**Document passage:**
>> Begin
| spacebassed | 01-08-2013 02:10 PM | Quote:
Originally Posted by Meddle
(Post 13685817)
Especially NOT through an SVT. I'm tired of SVT's being used for pretty much every '60s or '70s bassist. Massively overrated piece of gear, and that nowhere near Geezer's tone. Geezer never used them back in the day. He used Laney gear (not Orange, that was just for that Beatclub video, but again is passed around as gospel). You want thin, unported 4x12 guitar cabinets to get the tone.
The blown speaker story is used a lot, though I think there has to be a DI on the Paranoid album as well. I think he used tired and ancient roundwound strings. A lot of it is the technique up at the 15th fret. The attack of the note is pretty much a tiny hammer on, or harmonic, caused by the violent downward pressure applied to the bass string at this point.
I used to have a video of me recreating the tone with none of the oldschool gear, but I deleted that account on Youtube. :mad: | You're picking nits, you could certainly get that tone with an SVT and 810 -a V4b would work too, or a Sunn, or a Marshall Superbass, a lot of amps will get you in the ballpark. Sure, if you want to TOTALLY recreate the Sabbath thing a Laney would be preferable , but they're pretty uncommon compared to those other amps (an Svt being the most common). I will agree that I'd prefer a sealed cab, but really I think speaker choice is the least important part of getting a similar tone, ymmv. The most important thing is the right hand technique. Steve Harris is another guy whose sound is dominated by his right hand technique.
>> End
**Set task 1:** Summarize the bass tone forum thread in two sentences.
**Set task 2:** In the bass tone forum thread, which other bassist is said to have a sound dominated by right hand technique?
**Set task 3:** Please reproduce the part of the bass tone forum thread starting with "Especially NOT through" and going on through "at this point.".

**Material:**
>> Begin
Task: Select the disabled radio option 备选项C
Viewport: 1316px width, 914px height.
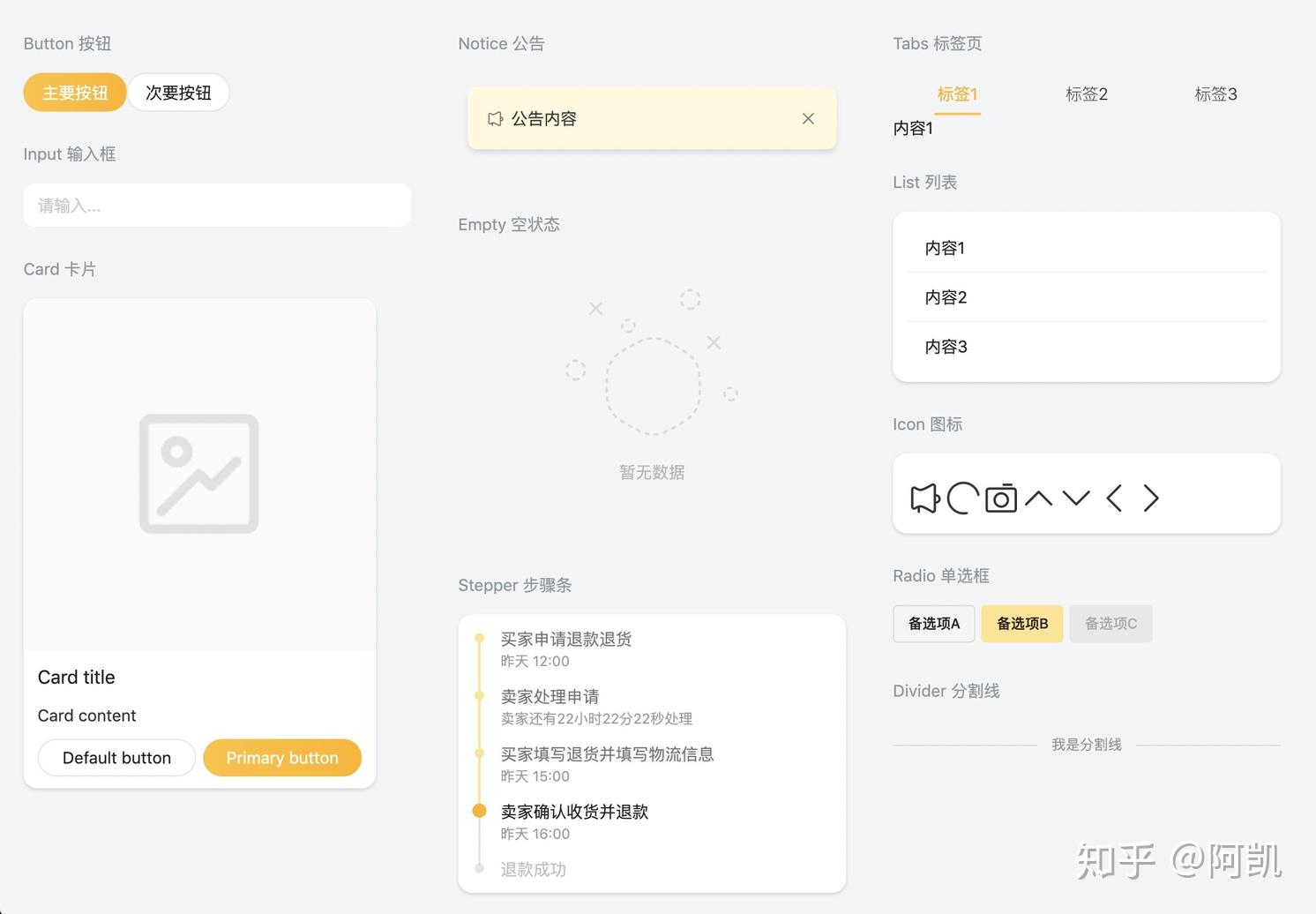Action: 1110,624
>> End
**Correct output 1:** The quoted post argues that an SVT is overrated and not how Geezer got his tone, since he used Laney gear with thin, unported 4x12 guitar cabinets, and it credits much of the sound to worn roundwound strings and technique up at the 15th fret. The reply calls this picking nits, saying an SVT with an 810 or several other amps would get close, and that right hand technique matters most.

**Correct output 2:** Steve Harris.

**Correct output 3:**
Especially NOT through an SVT. I'm tired of SVT's being used for pretty much every '60s or '70s bassist. Massively overrated piece of gear, and that nowhere near Geezer's tone. Geezer never used them back in the day. He used Laney gear (not Orange, that was just for that Beatclub video, but again is passed around as gospel). You want thin, unported 4x12 guitar cabinets to get the tone.
The blown speaker story is used a lot, though I think there has to be a DI on the Paranoid album as well. I think he used tired and ancient roundwound strings. A lot of it is the technique up at the 15th fret. The attack of the note is pretty much a tiny hammer on, or harmonic, caused by the violent downward pressure applied to the bass string at this point.